Candy Dulfer chronology
| Saxuality (1990) | Sax-a-Go-Go (1993) | Big Girl (1995) |

= Sax-a-Go-Go =

Sax-a-Go-Go is the second album by Dutch alto saxophonist Candy Dulfer, released in 1993. It entered the US Billboard Top Contemporary Jazz Albums chart at No. 5 in February 1994, remaining on the chart for 31 weeks. The album peaked at number 79 in Australia.
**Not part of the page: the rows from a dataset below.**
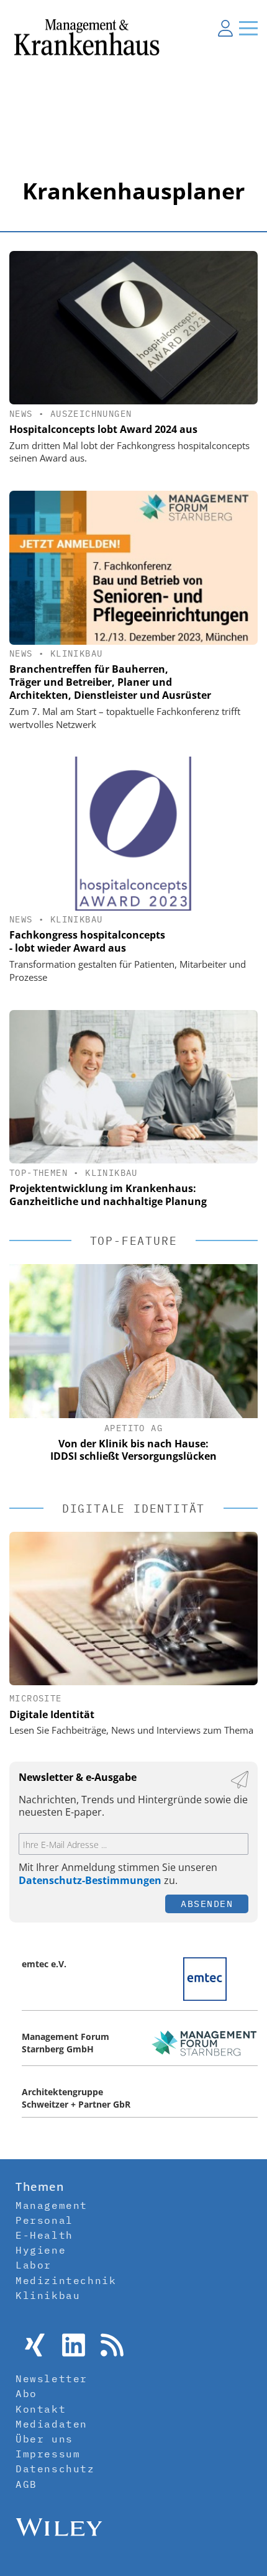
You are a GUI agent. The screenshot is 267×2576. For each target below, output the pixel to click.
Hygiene (41, 2250)
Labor (34, 2265)
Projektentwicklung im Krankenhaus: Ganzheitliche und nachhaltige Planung (108, 1194)
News (21, 413)
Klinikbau (76, 653)
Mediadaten (52, 2424)
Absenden (207, 1903)
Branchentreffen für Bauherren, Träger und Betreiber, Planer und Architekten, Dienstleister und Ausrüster (110, 682)
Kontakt (41, 2409)
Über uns (44, 2439)
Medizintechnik (66, 2280)
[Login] (225, 28)
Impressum (48, 2453)
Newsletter (52, 2378)
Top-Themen (38, 1172)
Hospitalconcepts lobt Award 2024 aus (103, 429)
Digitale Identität (51, 1714)
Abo (26, 2393)
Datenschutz (55, 2468)
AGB (26, 2484)
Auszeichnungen (91, 413)
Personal (44, 2220)
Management (52, 2205)
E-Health (44, 2235)
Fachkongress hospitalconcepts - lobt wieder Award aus (87, 941)
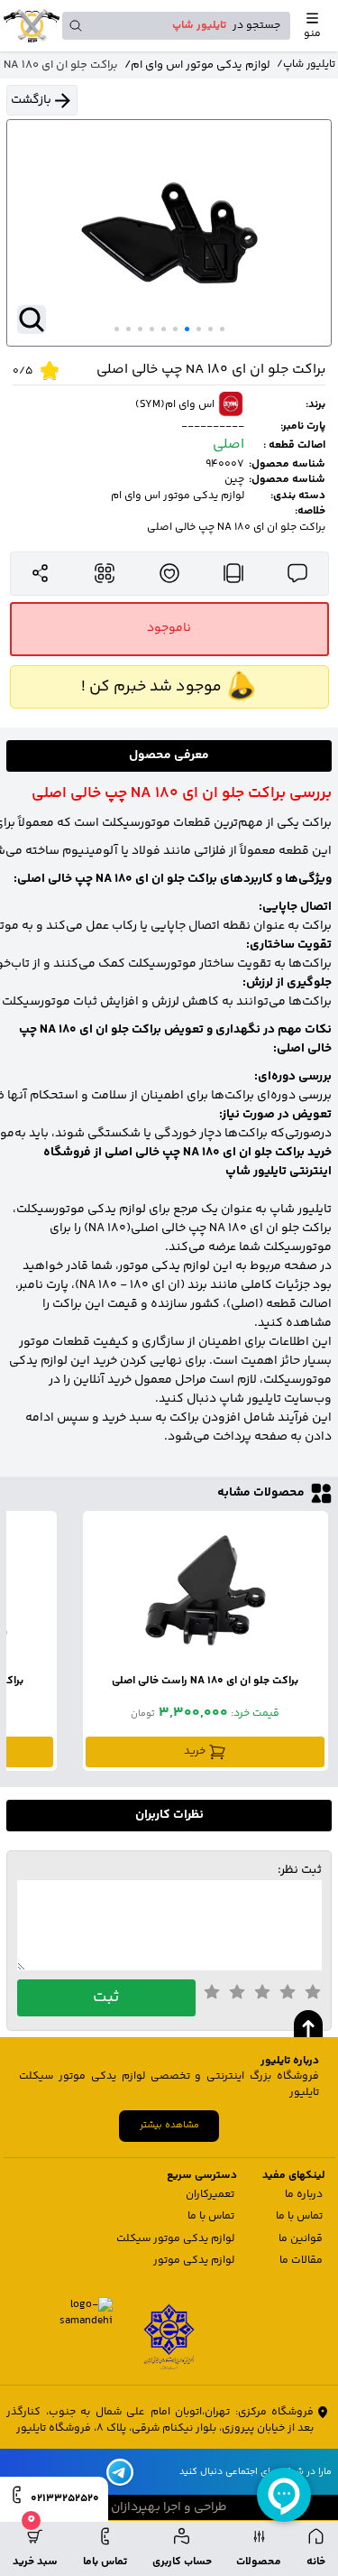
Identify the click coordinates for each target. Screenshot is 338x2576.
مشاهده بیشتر (169, 2125)
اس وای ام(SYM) (175, 404)
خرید (195, 1751)
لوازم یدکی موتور (193, 2260)
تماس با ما (299, 2216)
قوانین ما (301, 2238)
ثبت (106, 1997)
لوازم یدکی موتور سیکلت (175, 2238)
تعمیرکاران (210, 2194)
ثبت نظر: (300, 1870)
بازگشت (31, 100)
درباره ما (304, 2194)
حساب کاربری (182, 2562)
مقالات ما (301, 2260)
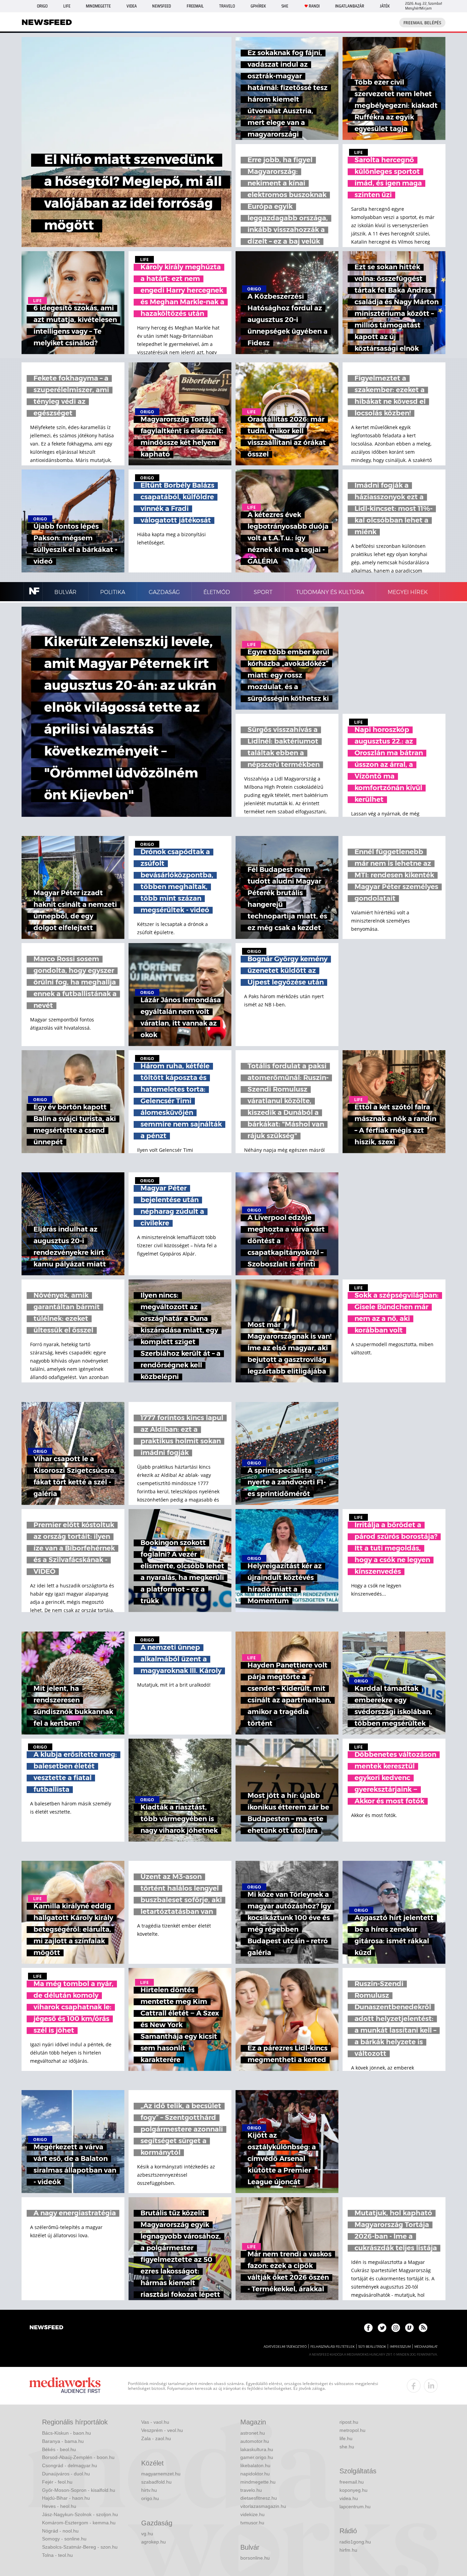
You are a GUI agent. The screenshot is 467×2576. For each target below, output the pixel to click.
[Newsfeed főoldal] (46, 2327)
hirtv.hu (149, 2490)
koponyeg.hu (353, 2490)
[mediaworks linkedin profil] (431, 2386)
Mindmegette (98, 6)
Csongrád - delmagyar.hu (69, 2465)
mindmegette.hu (258, 2482)
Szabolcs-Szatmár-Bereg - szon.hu (80, 2547)
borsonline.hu (255, 2558)
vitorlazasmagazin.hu (263, 2506)
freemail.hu (351, 2482)
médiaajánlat (426, 2346)
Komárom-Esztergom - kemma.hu (79, 2522)
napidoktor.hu (255, 2473)
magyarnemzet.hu (161, 2473)
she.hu (346, 2446)
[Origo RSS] (423, 2327)
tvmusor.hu (252, 2522)
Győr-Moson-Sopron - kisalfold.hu (78, 2490)
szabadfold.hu (156, 2482)
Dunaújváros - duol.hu (66, 2473)
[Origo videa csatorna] (409, 2327)
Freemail (195, 6)
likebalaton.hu (255, 2465)
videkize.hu (252, 2514)
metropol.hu (352, 2430)
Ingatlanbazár (349, 6)
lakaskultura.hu (256, 2449)
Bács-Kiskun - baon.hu (66, 2433)
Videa (131, 6)
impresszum (400, 2346)
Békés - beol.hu (59, 2449)
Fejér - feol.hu (57, 2482)
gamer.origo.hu (256, 2457)
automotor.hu (254, 2441)
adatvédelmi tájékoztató (285, 2346)
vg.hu (147, 2533)
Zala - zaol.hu (156, 2438)
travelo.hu (251, 2490)
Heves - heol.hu (59, 2506)
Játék (385, 6)
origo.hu (150, 2498)
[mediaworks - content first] (65, 2385)
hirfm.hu (348, 2550)
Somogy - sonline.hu (64, 2538)
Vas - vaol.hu (155, 2422)
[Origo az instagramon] (395, 2327)
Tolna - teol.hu (57, 2555)
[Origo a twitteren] (382, 2327)
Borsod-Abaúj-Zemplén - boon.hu (78, 2457)
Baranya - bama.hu (63, 2441)
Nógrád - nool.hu (60, 2531)
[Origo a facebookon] (368, 2327)
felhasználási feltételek (332, 2346)
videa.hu (348, 2498)
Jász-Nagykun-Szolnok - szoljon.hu (80, 2514)
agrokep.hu (153, 2542)
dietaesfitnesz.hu (258, 2498)
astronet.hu (252, 2433)
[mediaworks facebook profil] (414, 2386)
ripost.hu (348, 2422)
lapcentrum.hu (355, 2506)
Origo (42, 6)
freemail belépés (422, 23)
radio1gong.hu (355, 2542)
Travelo (227, 6)
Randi (314, 6)
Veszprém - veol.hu (162, 2430)
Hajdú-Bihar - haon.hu (66, 2498)
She (284, 6)
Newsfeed (161, 6)
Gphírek (258, 6)
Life (66, 6)
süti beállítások (372, 2346)
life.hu (345, 2438)
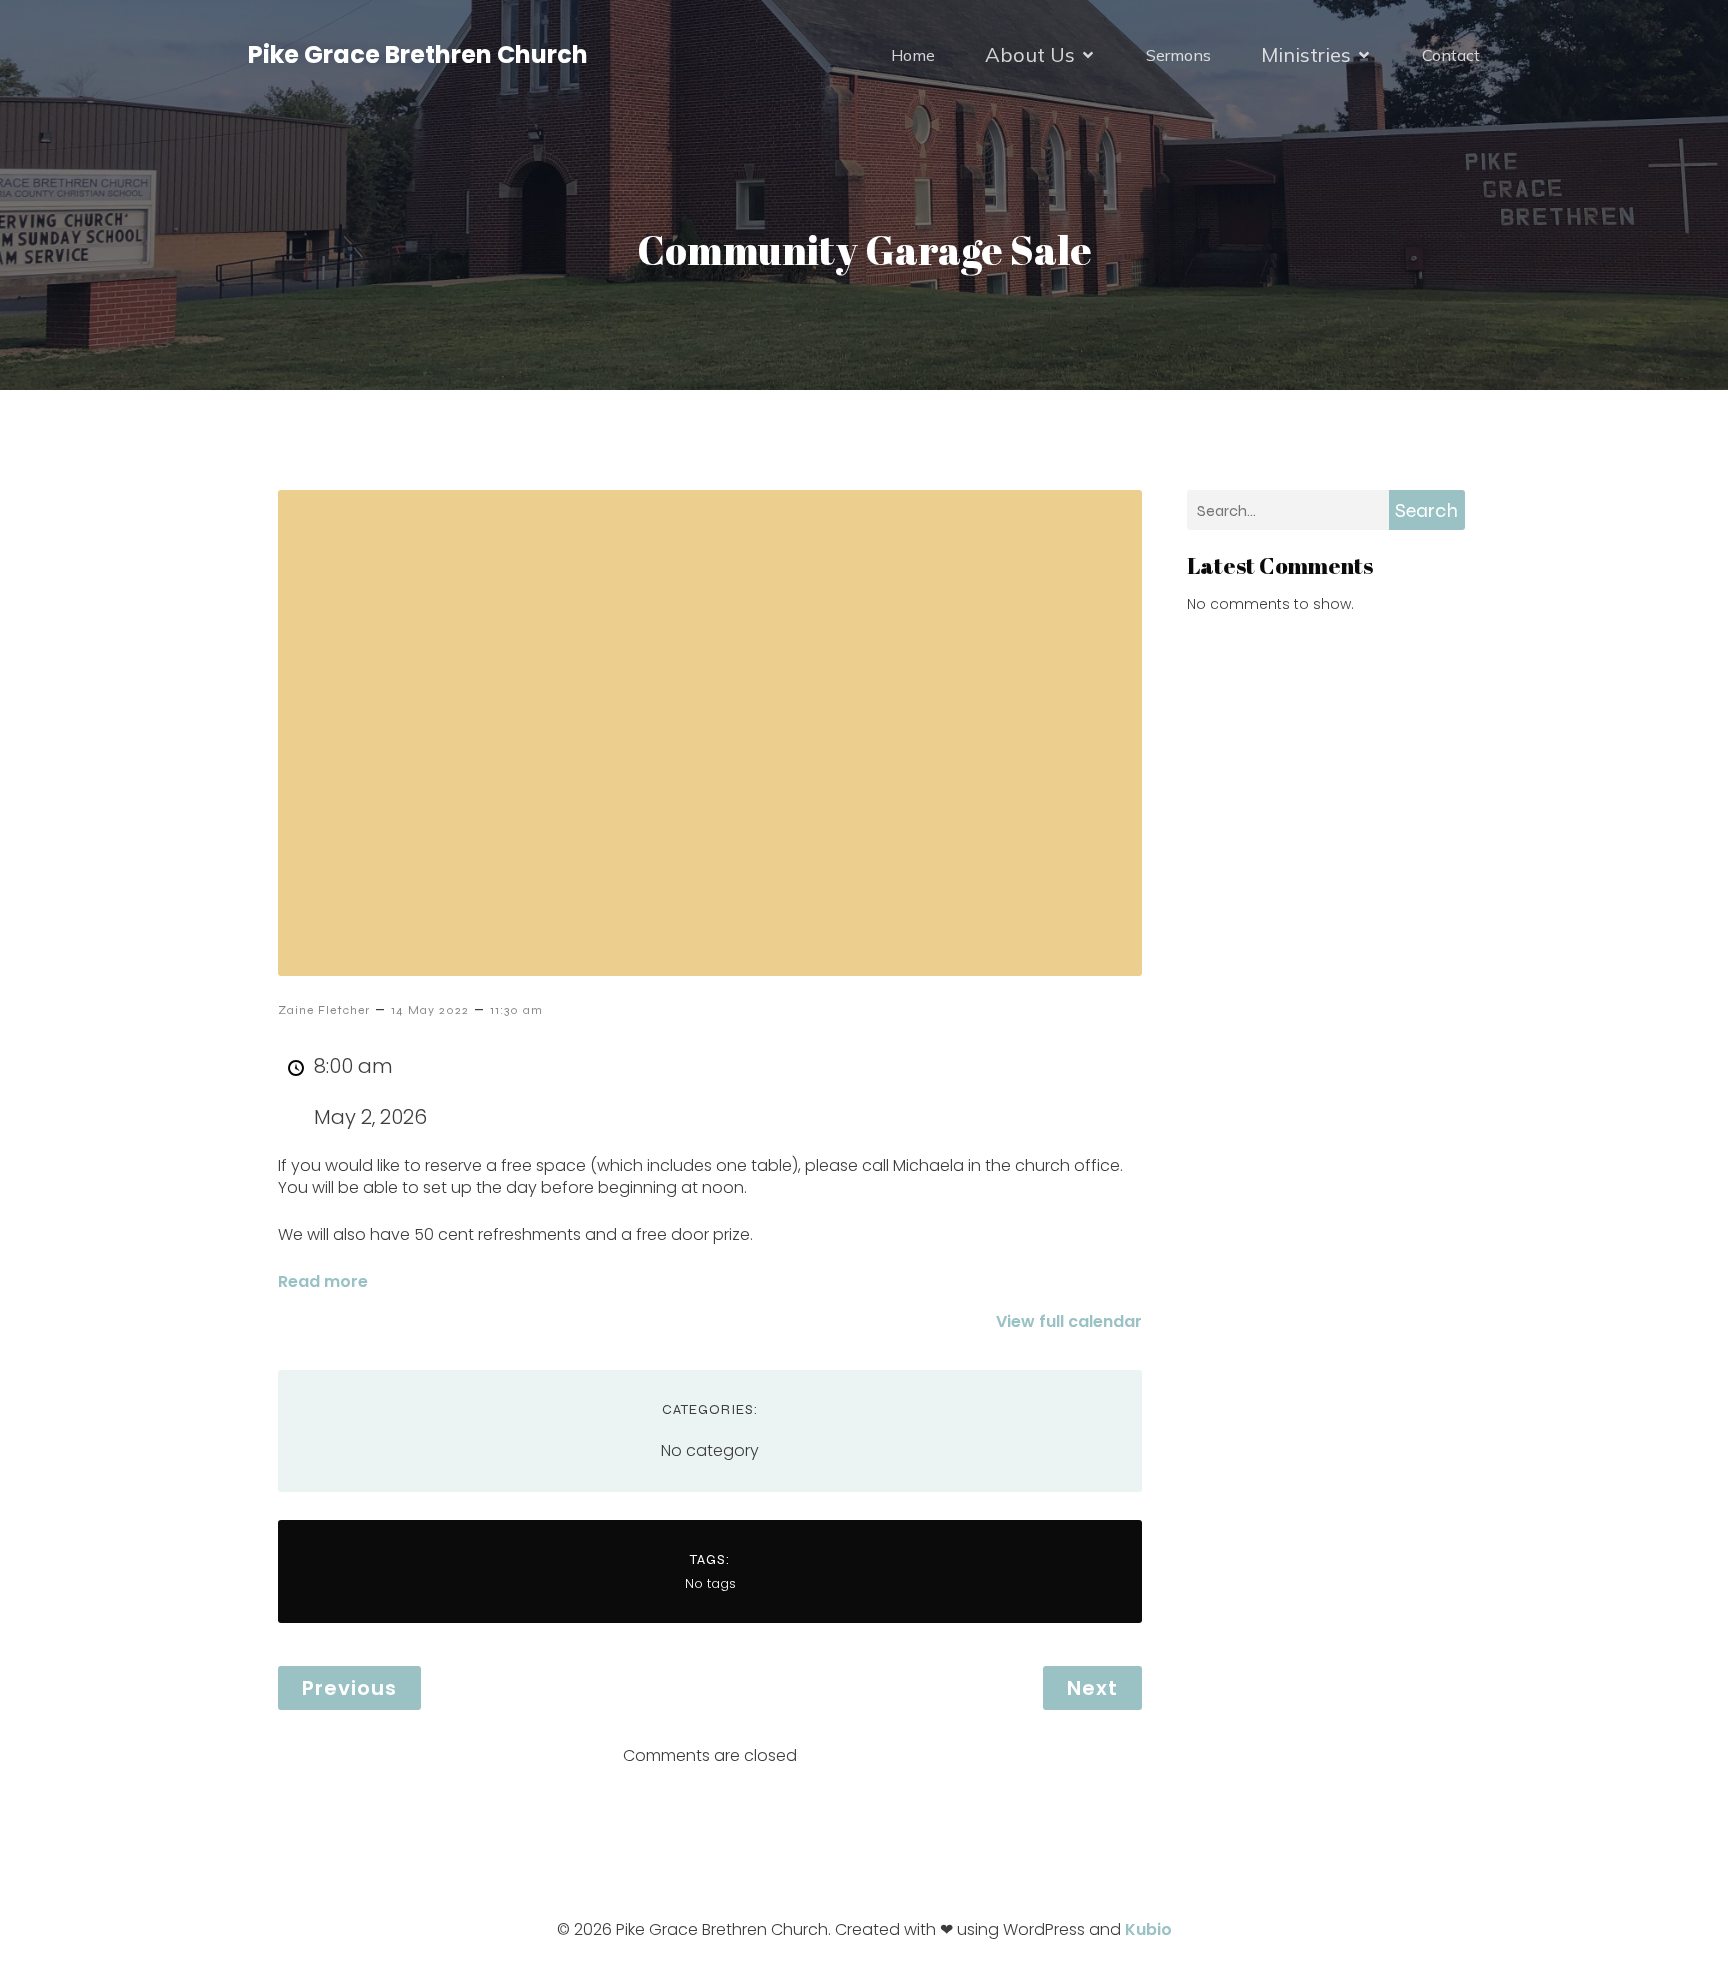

The album includes a version of Eugene McDaniels' Vietnam War protest song "Compared to What", and "I Can't Make You Love Me", a hit for Bonnie Raitt from her album Luck of the Draw (1991).

Professional ratings
Review scores
| Source | Rating |
| AllMusic | Star |

==Track listing==

1. "2 Funky" (Ulco Bed) – 4:50
2. "Sax-a-Go-Go" (featuring Easy Mo Bee) (Easy Mo Bee, Candy Dulfer) – 4:54
3. "Mister Marvin" (Ulco Bed) – 5:33
4. "Man in the Desert" (Candy Dulfer, Ulco Bed) – 5:37
5. "Bob's Jazz" (Ulco Bed) – 4:53
6. "Jamming" (Candy Dulfer, Ulco Bed) – 5:21
7. "I Can't Make You Love Me" (Allen Shamblin, Mike Reid) – 4:35
8. "Pick Up the Pieces" (Roger Ball, Hamish Stuart, White, Robbie McIntosh, Owen McIntyre, Malcolm Duncan, Alan Gorrie, Yze) – 4:12
9. "Compared to What" (J Mac Daniels) – 5:56
10. "Sunday Afternoon" (Prince) – 8:06

===Track listing (US/Canada)===
1. "2 Funky" (Ulco Bed) – 4:50
2. "Sax-a-Go-Go" (featuring Easy Mo Bee) (Easy Mo Bee, Candy Dulfer) – 4:54
3. "Mister Marvin" (Ulco Bed) – 5:33
4. "Man in the Desert" (Candy Dulfer, Ulco Bed) – 5:37
5. "Bob's Jazz" (Ulco Bed) – 4:53
6. "Jamming" (Candy Dulfer, Ulco Bed) – 5:21
7. "I Can't Make You Love Me" (Allen Shamblin, Mike Reid) – 4:35
8. "Pick Up the Pieces (Single Version)" (Roger Ball, Hamish Stuart, White, Robbie McIntosh, Owen McIntyre, Malcom Duncan, Alan Gorrie, Yze) – 4:02
9. "Sunday Afternoon" (Prince) – 8:06
10. "2 Funky (Radio Version)" (Ulco Bed) – 4:36

==Personnel==
- Candy Dulfer – vocals, alto, tenor, baritone, and soprano saxophone
- Ulco Bed – bass guitar, guitar, drums, percussion, vocals, keyboards
- Frans Hendriks – percussion, drums

==Sales and certifications==

Certifications for Sax-a-Go-Go
| Region | Certification | Certified units/sales |
| Japan (RIAJ) | Gold | 100,000^{^} |
| Netherlands (NVPI) | Gold | 50,000^{^} |
^{^} Shipments figures based on certification alone.